Personal Data: Privacy Vs. Compensation

By Web3 Advertising Archives
Cover image for  article: Personal Data: Privacy Vs. Compensation

What is the value of your personal data?

There is no simple answer. Most likely, nobody pays you a dime to use your personal data, so its financial value may seem quite small to you. However, it surely has value to others.

Consider the typical Facebook account. In 2019, Facebook harvested $29.95 billion in net U.S. ad revenue from about 231 million North American users. That works out to about $130 profit per U.S. user. Google and Amazon probably made as much — if not more — from your data, and that is just revenue from digital advertising and retail.

Federal, state and local governments collect and store your data in the form of demographic information, motor vehicle and driving data, professional and recreational licenses, voter registration records, and court records. Some of it also gets sold. For example, the state of California makes about $50 million a year from motor vehicle and driving data, which it sells without so much as a "by your leave." Other states do the same.

There are credit rating agencies, healthcare businesses, schools and colleges, magazine publishers, airlines, job search companies, and more. All these organizations existed long before the web; they all gather your data, and many of them sell it. Shouldn't we get a piece of the action?

Do you really own this data?

Ultimately, that's a matter of law. We've seen that whenever people are ever asked to vote on this, many of them vote for ownership.

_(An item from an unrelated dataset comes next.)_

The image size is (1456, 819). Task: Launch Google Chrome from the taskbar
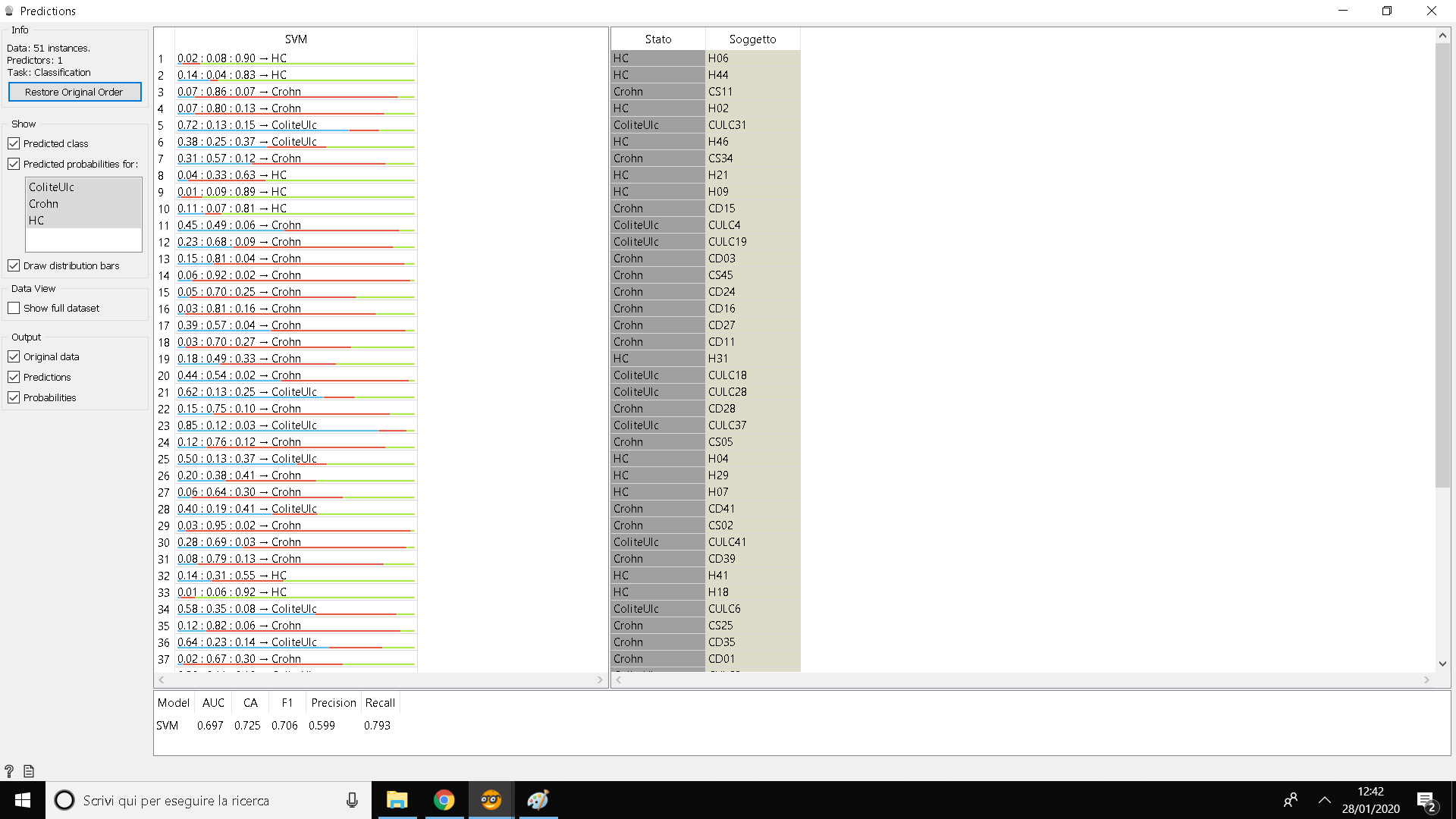444,800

In 2019, Vermont passed a law requiring the registration of all "third-party data firms" operating in the U.S. — firms that gather personal data from public sources but have no actual relationship with the people to whom the data refers. A total of 121 registered.

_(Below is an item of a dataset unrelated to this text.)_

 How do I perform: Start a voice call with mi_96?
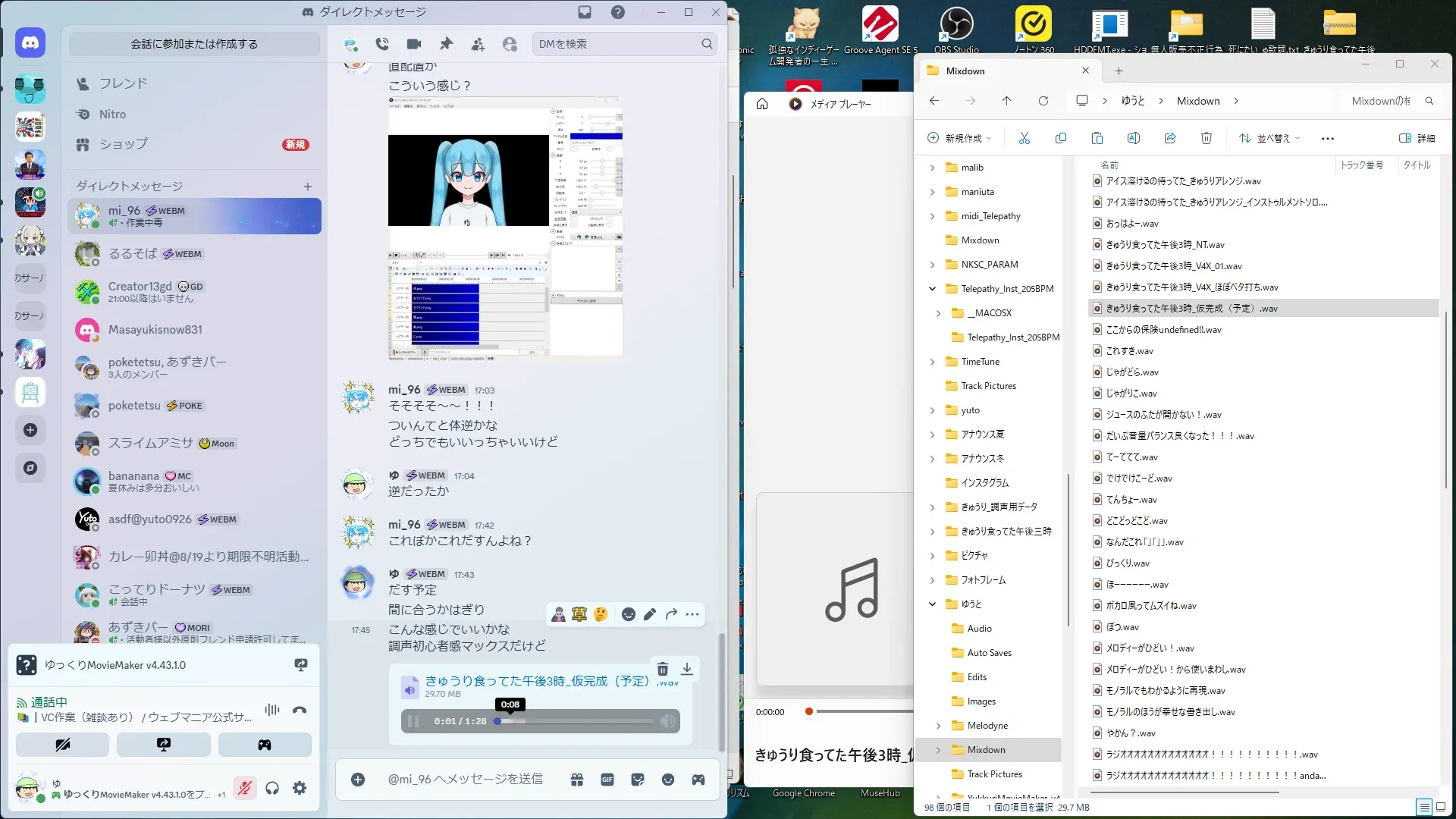click(x=382, y=44)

Most likely, some of your data has found its way into the rentable data troves of U.S. data brokers whose names you do not even know. You should be paid for that data.

The Data Privacy Paradox

Google didn't invent the data economy. It has existed since the U.S. took its first census in 1790. Personal data has been gathered for a long time, but nowadays, there is a great deal of angst expressed about ensuring privacy. Data privacy sounds impressive. Nevertheless, it is currently an illusion, and if we want to be rewarded for its use, it will remain so.

If all data were private, there could never be a data economy. Sure, there's data that should be secret, such as designs for deadly weapons. With personal data, however, there is little reason to advocate secrecy. In fact, quite the opposite.

Personal data acquires value by being harvested and traded. It is a valuable commodity, and it's natural for commodities to be traded. The main problem is that the market for data is a convoluted mess, with hundreds of organizations trading personal data in a bewildering variety of ways and the owners of the data excluded from the process. The market could become far more efficient and a good deal fairer if individuals had the ability to integrate, manage and grant permission for the use of their personal data, and if organizations that wished to make use of the data were able to rent it directly from the data owners or their agents.

Such an arrangement could also be ideal for anyone who cherishes data privacy.

But how many people really care about privacy? The 200 million Americans who signed up for Facebook seemingly cared little for privacy. If they didn't know their personal data would be exploited when they joined, they must have learned it from the news. Yet most of them are still signed up.

A 2019 Pew Research Center survey on privacy found that 81% of Americans felt they had little or no control over companies collecting data about them. However, a 2020 Cheetah Digital survey reported that 89% of people were ready to share their data in exchange for loyalty points or rewards. That's the U.S. general public in a nutshell: They'd like to control their data, and they'd like to be rewarded for its use.

Compensation

Most people would be delighted to get a few hundred dollars a year for their data. Consider air miles. Almost everyone collects them. You were traveling anyway, so the air miles are icing on the cake. They are worth about 1 cent per mile.Rack up 10,000 air miles, just one trip to Europe and back, and you've earned $100. It probably never crosses your mind that the value of the air miles is included in the price of the ticket.

Compensation for personal data is bound to be better because it will be real money. Consider the use of your personal data for targeting you with ads. The U.S. digital ad market was worth $129 billion in 2019. If data owners got 20% of that, it would be about $100 per year — for receiving the ads you already receive. And that's based on the current inefficient data market.

Personal data has a thousand applications. It is used in scientific research, insurance profiling, consumer profiling, recruitment, online game behavior and opinion polls. If you aggregate select personal data, you can create interest groups for different genres of music, specific performers, types of movies, hobbies such as fishing or hiking, or a hundred different sports.

When users control access to their data, they control its value. They become a market force to be reckoned with, and if they are enthusiastic about its productive use, they can establish markets for their data that do not yet exist and perhaps have not yet been invented.

Think in terms of a real-time digital market managed on behalf of the individual, where advertisers and researchers who need access to personal data pay the going rate. Think in terms of the customers for your data paying you rather than the digital giants scooping it all up and offering you nothing.